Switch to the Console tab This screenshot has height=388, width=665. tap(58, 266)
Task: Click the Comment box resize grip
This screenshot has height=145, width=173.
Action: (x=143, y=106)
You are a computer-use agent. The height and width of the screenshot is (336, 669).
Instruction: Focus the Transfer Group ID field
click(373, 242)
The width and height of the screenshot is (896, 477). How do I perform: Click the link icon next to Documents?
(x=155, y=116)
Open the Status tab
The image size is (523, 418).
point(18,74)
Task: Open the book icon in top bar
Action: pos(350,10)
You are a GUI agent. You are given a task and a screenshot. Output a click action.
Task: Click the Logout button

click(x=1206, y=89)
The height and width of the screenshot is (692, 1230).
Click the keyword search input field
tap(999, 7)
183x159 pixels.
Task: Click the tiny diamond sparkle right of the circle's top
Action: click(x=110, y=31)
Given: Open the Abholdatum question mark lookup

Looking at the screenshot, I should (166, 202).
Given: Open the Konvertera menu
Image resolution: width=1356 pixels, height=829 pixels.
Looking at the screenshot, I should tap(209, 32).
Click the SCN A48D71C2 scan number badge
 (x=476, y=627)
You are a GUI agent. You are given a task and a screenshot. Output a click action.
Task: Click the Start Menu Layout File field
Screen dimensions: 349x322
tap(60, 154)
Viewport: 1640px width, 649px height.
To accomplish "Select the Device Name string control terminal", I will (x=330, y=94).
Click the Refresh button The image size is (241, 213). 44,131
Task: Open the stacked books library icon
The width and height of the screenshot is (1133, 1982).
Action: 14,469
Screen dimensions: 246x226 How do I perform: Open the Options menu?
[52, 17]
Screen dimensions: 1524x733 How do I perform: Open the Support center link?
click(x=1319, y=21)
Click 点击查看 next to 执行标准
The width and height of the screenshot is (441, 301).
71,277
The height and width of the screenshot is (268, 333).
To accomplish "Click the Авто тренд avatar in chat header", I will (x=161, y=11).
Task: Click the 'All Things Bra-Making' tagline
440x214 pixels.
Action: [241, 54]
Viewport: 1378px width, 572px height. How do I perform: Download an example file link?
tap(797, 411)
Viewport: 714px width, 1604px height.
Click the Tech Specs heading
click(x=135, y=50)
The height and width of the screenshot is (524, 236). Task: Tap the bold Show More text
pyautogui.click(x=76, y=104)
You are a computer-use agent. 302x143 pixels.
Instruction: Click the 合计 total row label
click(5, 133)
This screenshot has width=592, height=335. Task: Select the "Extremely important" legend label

- **YOUR ASSIGNMENT**: Take the lines above from the first through the one containing "Task: Click the Start Menu Layout File field" and reproduce them exactly; include nothing else.

- **RESULT**:
Switch to the Console tab This screenshot has height=388, width=665. tap(58, 266)
Task: Click the Comment box resize grip
This screenshot has height=145, width=173.
Action: (x=143, y=106)
You are a computer-use agent. The height and width of the screenshot is (336, 669).
Instruction: Focus the Transfer Group ID field
click(373, 242)
The width and height of the screenshot is (896, 477). How do I perform: Click the link icon next to Documents?
(x=155, y=116)
Open the Status tab
The image size is (523, 418).
point(18,74)
Task: Open the book icon in top bar
Action: pos(350,10)
You are a GUI agent. You are given a task and a screenshot. Output a click action.
Task: Click the Logout button

click(x=1206, y=89)
The height and width of the screenshot is (692, 1230).
Click the keyword search input field
tap(999, 7)
183x159 pixels.
Task: Click the tiny diamond sparkle right of the circle's top
Action: click(x=110, y=31)
Given: Open the Abholdatum question mark lookup

Looking at the screenshot, I should (166, 202).
Given: Open the Konvertera menu
Image resolution: width=1356 pixels, height=829 pixels.
Looking at the screenshot, I should tap(209, 32).
Click the SCN A48D71C2 scan number badge
 (x=476, y=627)
You are a GUI agent. You are given a task and a screenshot. Output a click action.
Task: Click the Start Menu Layout File field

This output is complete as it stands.